The Thais that bind
The world has been captivated by the heroic rescue of the 11 members and coach of the boys’ soccer team trapped in a deep and winding cave in the mountains of Northern Thailand. The last of the 12 exited the mouth of cave about an hour ago. It is such wonderful news that I cannot think of writing about anything else.
We live in a world that seems full of chaos. The traditional alliances seem to be turning upside down. Even within our own country division seems to be the norm. You are far right or far left, with little room in between.
For the past 18 days, we have had a rare opportunity to see the world join together behind a common cause. 11 young boys and a 25-year-old coach have done what world leaders struggle to do with little success; they have united the world.
19 skilled divers from around the world gathered on the muddy roads leading up to the mouth of the cave, including five Thai Navy Seals. One of those seals lost his life in trying to set up the rescue of the team. Despite the overwhelming odds and the increasingly bad news, no one suggested the rescue be suspended.
We use the word “hero” rather loosely these days. There is no shortage of real heroes in this dramatic rescue. Divers spent days in cold, muddy water sliding through narrow passageways and climbing over boulders the size of a house. Just as time was running out and hopes were diminishing, the boys were discovered by two British divers.
The discovery of the boys only pointed out how difficult getting them out was going to be. Most could not swim. They were in declining health. They had spent nine days in the total darkness of a cave, a circumstance that can drive people mad.
Many thought the boys may have to remain in the cave for up to four months due to the monsoon season. It soon became apparent that it was now or never. The approaching torrential rains were going to cut off any hope of escape while at the same time cutting off what little oxygen was getting to the shelf where the boys were located.
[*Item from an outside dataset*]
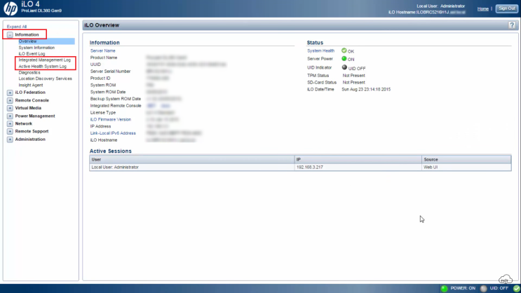Open the help question mark icon
Viewport: 521px width, 293px height.
pos(512,25)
Much will be written about the hundreds of people involved in the rescue. Up to 90 divers were involved in each of the rescues. The coordination of the professionals and the volunteers was extraordinary.
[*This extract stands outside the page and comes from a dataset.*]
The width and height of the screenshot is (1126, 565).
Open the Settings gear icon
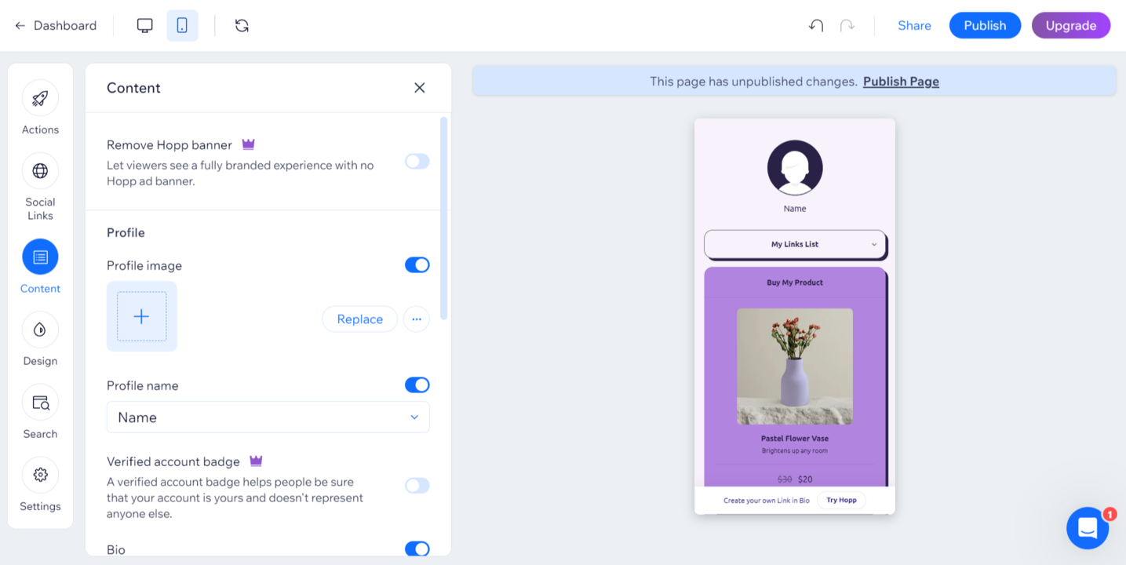[40, 475]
Which brings me to the remaining heroes, the boys themselves. Aged 11 to 16, they were scared, hungry and alone. It is hard to fathom the desperate situation these boys and their coach were in, yet they hung in there.
The coach asked for forgiveness from the parents, who replied that none was required. “Do not blame yourself” was their message back to the coach. In the meantime, the coach was the weakest of them all, due to giving most of his limited food supply to the boys.
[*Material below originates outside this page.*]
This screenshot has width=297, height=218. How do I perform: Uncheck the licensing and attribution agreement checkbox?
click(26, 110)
An orphan himself, the coach spent ten years in the company of monks. The meditation techniques he learned as a boy allowed him to teach the team members meditation. This helped calm their fears and ease their hunger. The coach’s care for the boys in the worst of circumstances qualifies him as a true hero.
As is often the case when the odds seem insurmountable and hope is almost gone, people of all faiths around the world turn to God. Prayers were lifted in hundreds of languages with a united message; Dear Lord, please spare these boys.
The predicted rains never came. The boys made it out over a period of three days. Simply put, prayers were answered.
Perhaps there was another message that God sent to all of us. For a brief moment, the world had a common goal. We had a common prayer. In the end, we rejoiced as that common prayer was answered and the boys were all delivered safely from the depths of the cave.
To paraphrase the old hymn, it was the Thais that bound the world together and showed us what the world could and should be like. Praise be to God for those answered prayers.